Amsterdam city council handed out permits for just 77 new homes in the final quarter of last year, down 95% on the previous year, according to an analysis by ABN Amro economists.
‘These permits were largely given to housing corporations. There was not one single permit for a private company,’ economist Madeline Buijs said. ‘The new rules about the types of housing which can be built, and the high costs, are likely to be behind the downturn.’
Fewer permits were also handed out in The Hague compared with 2018 but more were granted in Eindhoven, Utrecht and Rotterdam.
In total, said Buijs, the number of permits for new housing fell by almost one fifth last year, to a total of 57,380. The government has an official target of building 75,000 new homes a year.
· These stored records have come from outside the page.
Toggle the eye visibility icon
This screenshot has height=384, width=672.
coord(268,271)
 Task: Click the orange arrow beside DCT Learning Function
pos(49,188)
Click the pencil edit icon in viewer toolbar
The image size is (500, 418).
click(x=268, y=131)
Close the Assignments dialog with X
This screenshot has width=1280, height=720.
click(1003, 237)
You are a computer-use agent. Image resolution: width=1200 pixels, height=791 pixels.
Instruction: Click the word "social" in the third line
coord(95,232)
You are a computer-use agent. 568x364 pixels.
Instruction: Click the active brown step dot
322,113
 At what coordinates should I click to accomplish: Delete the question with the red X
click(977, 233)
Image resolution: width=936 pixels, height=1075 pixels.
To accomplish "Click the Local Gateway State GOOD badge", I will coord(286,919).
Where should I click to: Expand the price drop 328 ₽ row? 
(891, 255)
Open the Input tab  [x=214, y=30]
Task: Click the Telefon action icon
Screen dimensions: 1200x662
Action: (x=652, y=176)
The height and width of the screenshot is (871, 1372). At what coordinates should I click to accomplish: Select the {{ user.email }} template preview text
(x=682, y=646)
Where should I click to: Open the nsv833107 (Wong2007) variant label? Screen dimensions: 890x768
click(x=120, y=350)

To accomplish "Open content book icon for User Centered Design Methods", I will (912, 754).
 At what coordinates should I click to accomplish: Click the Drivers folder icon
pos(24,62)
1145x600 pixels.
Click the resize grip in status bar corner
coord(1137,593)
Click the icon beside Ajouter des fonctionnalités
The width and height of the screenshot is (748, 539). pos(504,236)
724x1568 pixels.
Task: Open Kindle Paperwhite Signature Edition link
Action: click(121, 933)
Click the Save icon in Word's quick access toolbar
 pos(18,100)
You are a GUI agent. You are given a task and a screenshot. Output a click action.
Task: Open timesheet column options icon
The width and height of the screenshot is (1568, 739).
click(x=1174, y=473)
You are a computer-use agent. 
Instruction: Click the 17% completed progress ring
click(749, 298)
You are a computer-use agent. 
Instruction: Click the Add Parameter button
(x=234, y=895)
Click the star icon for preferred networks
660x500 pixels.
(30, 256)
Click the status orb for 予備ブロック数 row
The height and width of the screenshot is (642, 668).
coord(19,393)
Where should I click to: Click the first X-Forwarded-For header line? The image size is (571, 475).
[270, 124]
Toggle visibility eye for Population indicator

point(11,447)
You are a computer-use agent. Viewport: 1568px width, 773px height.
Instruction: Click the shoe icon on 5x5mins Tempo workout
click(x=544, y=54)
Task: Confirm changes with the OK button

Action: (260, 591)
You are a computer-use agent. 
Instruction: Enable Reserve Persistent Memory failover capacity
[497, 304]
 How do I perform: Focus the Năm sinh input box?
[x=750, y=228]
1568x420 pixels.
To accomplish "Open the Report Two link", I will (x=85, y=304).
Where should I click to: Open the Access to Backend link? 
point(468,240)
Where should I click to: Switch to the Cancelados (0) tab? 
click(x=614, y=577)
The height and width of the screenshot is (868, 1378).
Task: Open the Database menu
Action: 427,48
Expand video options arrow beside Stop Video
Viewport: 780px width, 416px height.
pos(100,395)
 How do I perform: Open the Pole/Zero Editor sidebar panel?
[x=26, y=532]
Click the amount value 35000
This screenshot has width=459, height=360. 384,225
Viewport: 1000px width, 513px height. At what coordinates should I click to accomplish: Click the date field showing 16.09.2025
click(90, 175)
Last month, officials in Amsterdam have agreed to relax tough rules for new housing projects in return for a commitment from developers that they will build 10,000 new mid-market homes in the capital in the next five years.
Alderman Laurens Ivens has agreed that homes with a rent of €740 to €1,030 can go up slightly faster than he had wanted and to reduce the price of building land if necessary.
In addition, the strict rule that 40% of new homes in a project be social housing, 40% mid-market and just 20% for sale or expensive rentals can be relaxed for smaller projects, the alderman has agreed.
The new homes will target middle income households with an income of roughly €40,000 to €60,000 a year and may be prioritised for certain professions such as teachers and nurses.